▶ [AVAILABLE DATA]

·····

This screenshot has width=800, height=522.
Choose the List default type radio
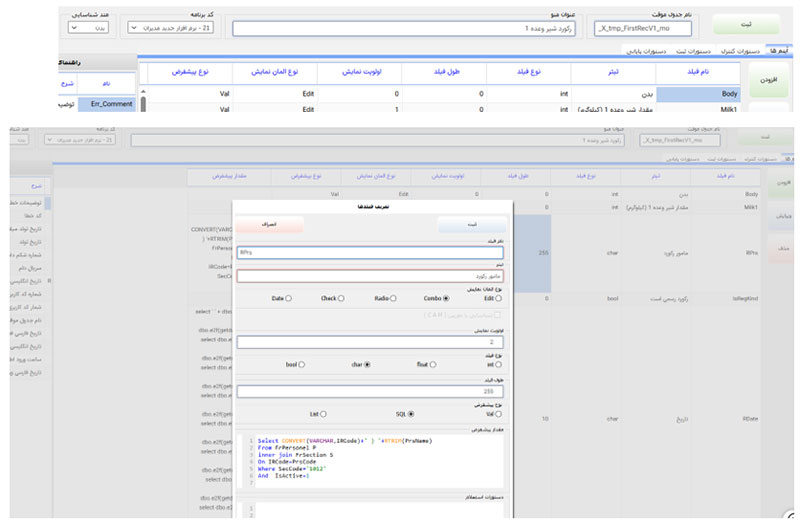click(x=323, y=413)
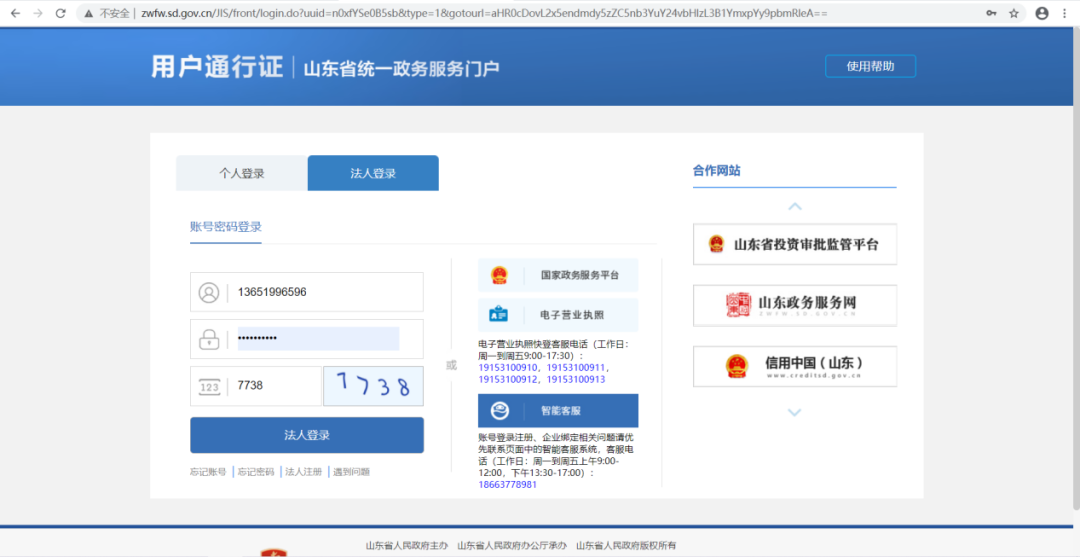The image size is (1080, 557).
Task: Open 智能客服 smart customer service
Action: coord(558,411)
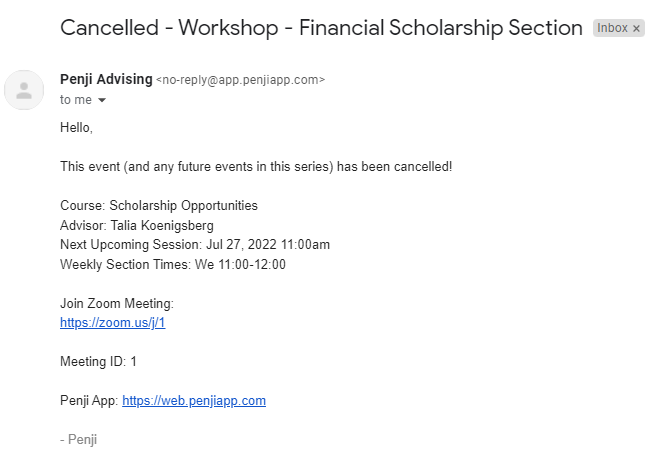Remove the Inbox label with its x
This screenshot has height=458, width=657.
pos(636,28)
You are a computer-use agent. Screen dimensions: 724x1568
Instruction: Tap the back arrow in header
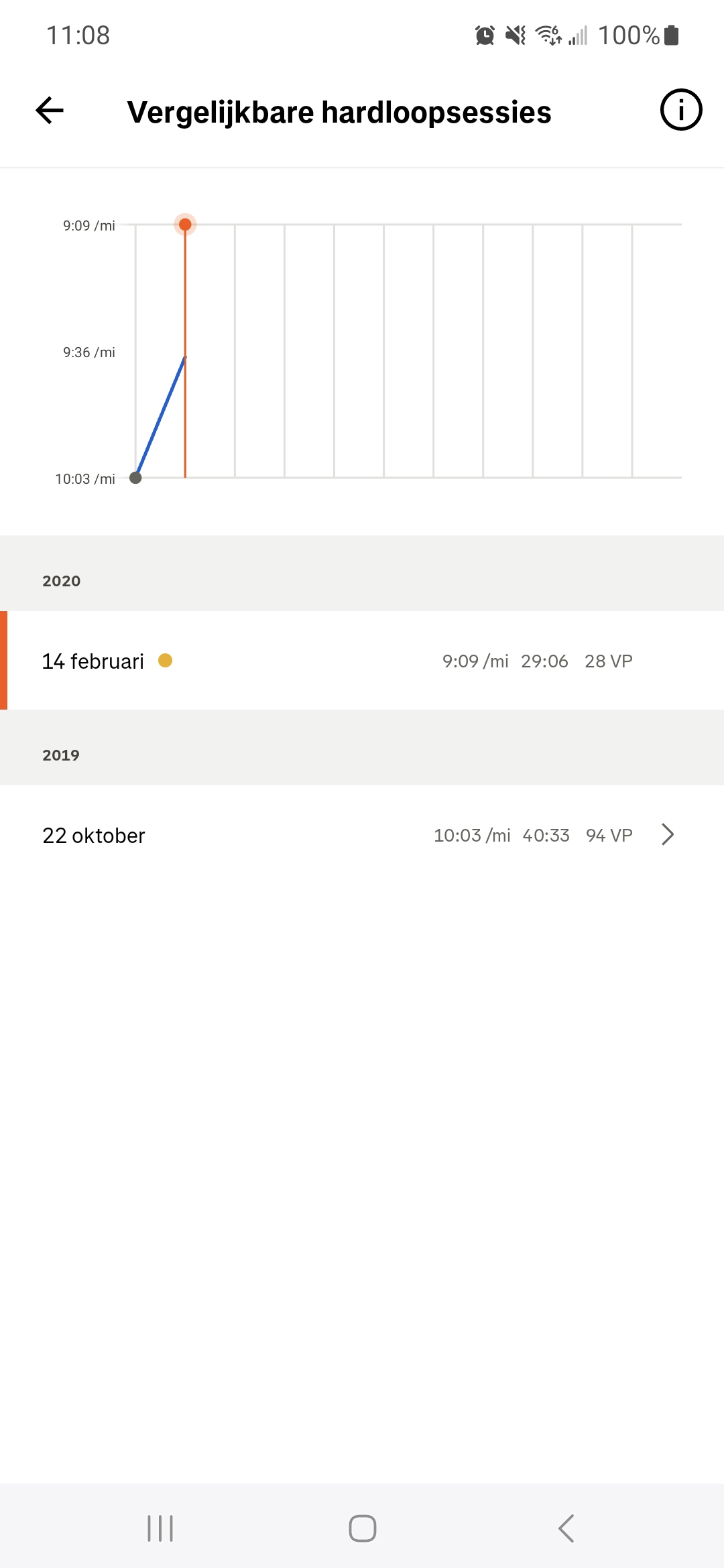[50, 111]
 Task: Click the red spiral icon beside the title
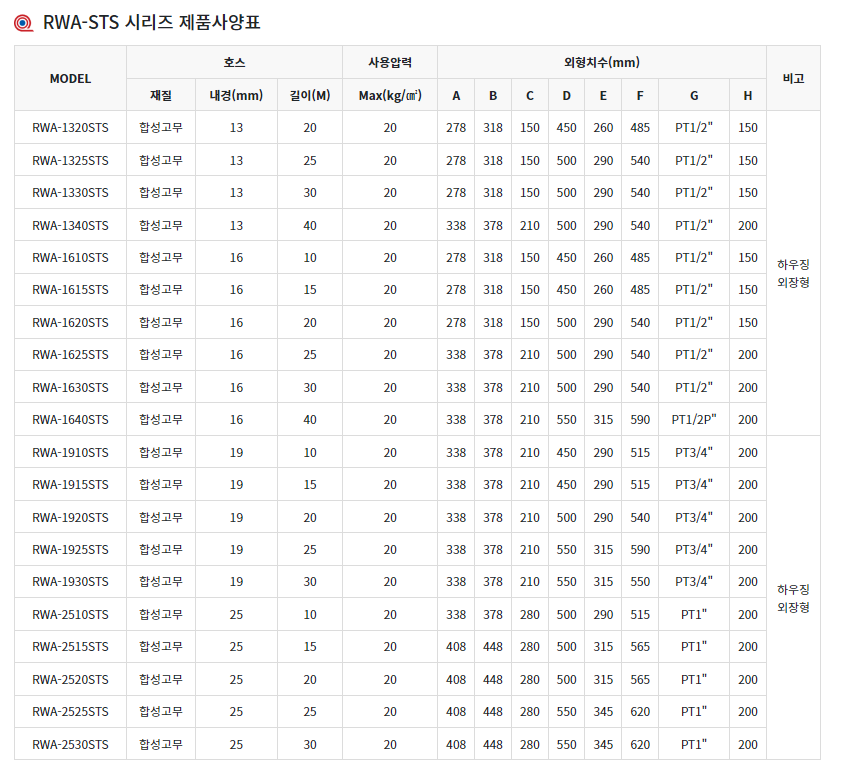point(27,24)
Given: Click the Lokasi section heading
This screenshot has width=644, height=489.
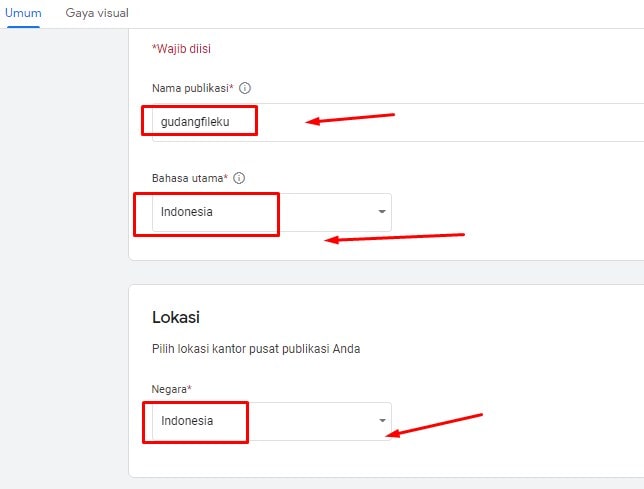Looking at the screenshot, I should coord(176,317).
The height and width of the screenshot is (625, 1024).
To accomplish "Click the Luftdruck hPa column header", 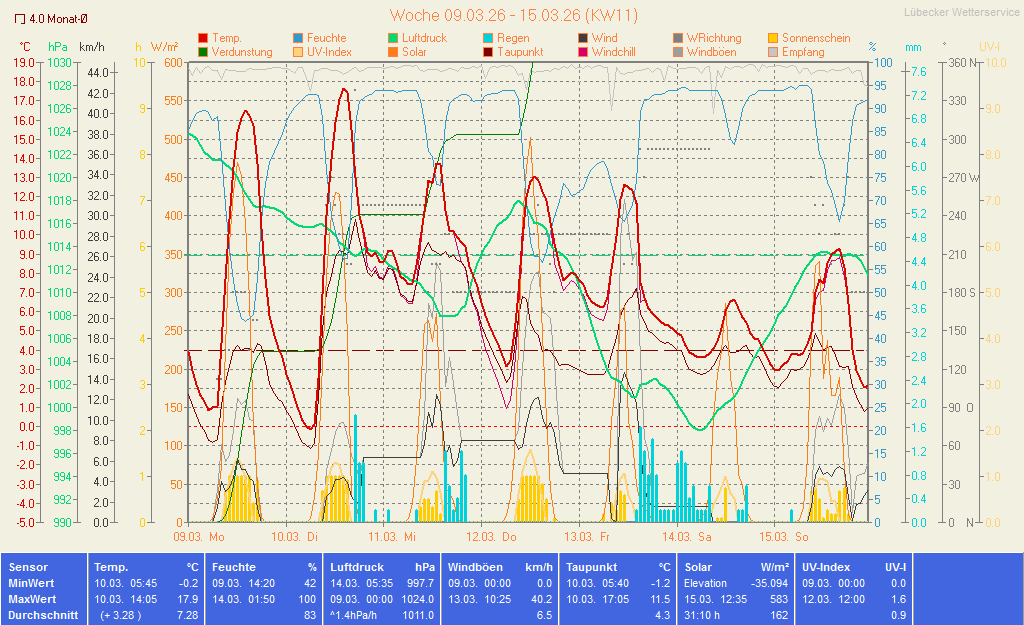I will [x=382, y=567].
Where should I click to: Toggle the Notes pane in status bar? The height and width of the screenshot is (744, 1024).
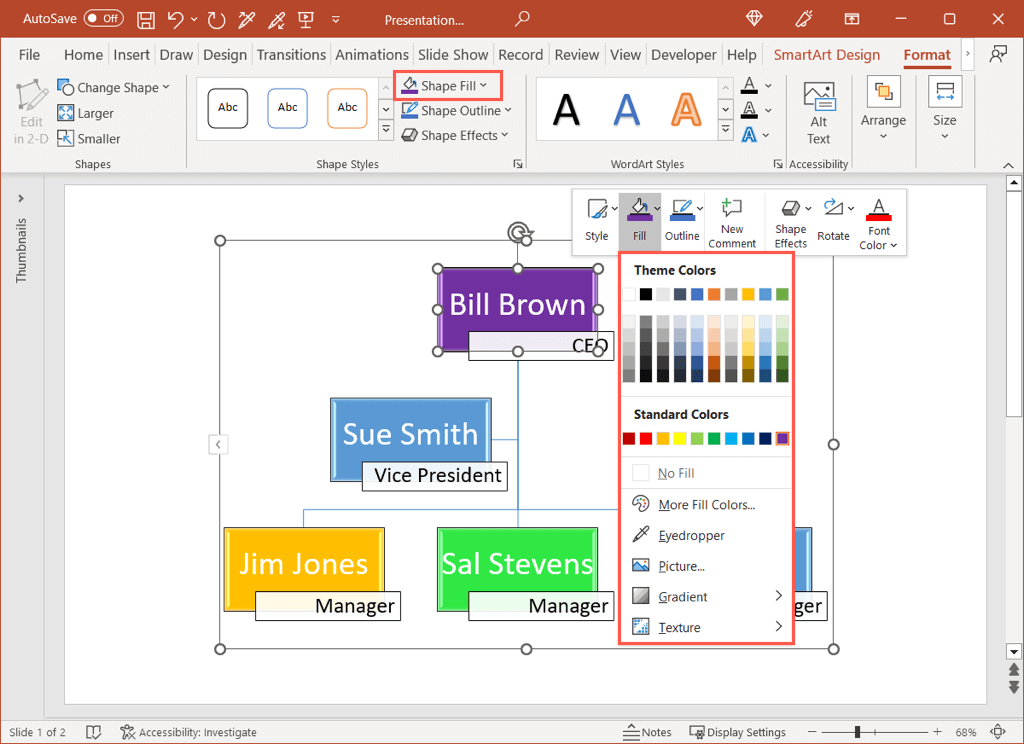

·····

▶ [WHAT NEEDS TO BE DONE] Would you print exactly the lines in the listing above, from the line bearing "You are a computer-use" through the line bearing "The height and width of the screenshot is (625, 1024).", leaving out all pictures?

▶ [WRITTEN ANSWER]
You are a computer-use agent. Screen dimensions: 724x1568
Instruction: Tap the back arrow in header
[50, 111]
 Task: Click the red spiral icon beside the title
point(27,24)
Given: Click the Lokasi section heading
This screenshot has width=644, height=489.
Looking at the screenshot, I should coord(176,317).
The height and width of the screenshot is (625, 1024).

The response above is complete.